Paper Summary: DTATG: An Automatic Title Generator Based on Dependency Trees
Last updated:Please note This post is mainly intended for my personal use. It is not peer-reviewed work and should not be taken as such.
WHAT
Authors propose a method called Dependency-Tree Automatic Title Generator (DTATG), a strategy to build appropriate titles for news articles based on heuristics and syntax parsing.
WHY
Because other similar methods are ineffective (generate only unordered sets of words) or only work on limited domains.
HOW
DTATG is thought of as a series of steps:
Extract keywords from the document
Extract sentences using a text segmentation technique and rank them wrt. how well they summarize the content of the document.

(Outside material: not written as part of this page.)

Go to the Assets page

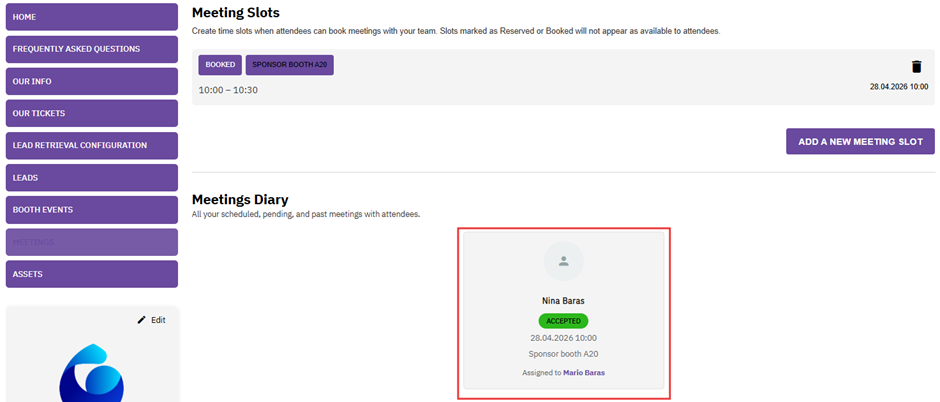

These are candidate sentences.
Parse candidate sentences using a Dependency Parser and trim out unimportant bits
Filter out candidate sentences that fail empirical rules (title tests) as to what makes up good titles
CLAIMS
Authors claim their method generated titles that are comparable to the original document titles. They are measured subjectively across 3 dimensions:
- Topic relevance (how relevant is the generated title wrt. the document content?)
- Conciseness (how succint and clear is the generated title?)
- Fluency (how grammatically correct is the generated title?)
NOTES
- DTATG only works if you can extract sentences from the document and there must be sentences that sumamrize the contents of the text.
MY 2¢
- I think this would more accurately be described as a candidate title ranker method instead of a title generator method instead. This is because it requires that you have some candidate sentences beforehand.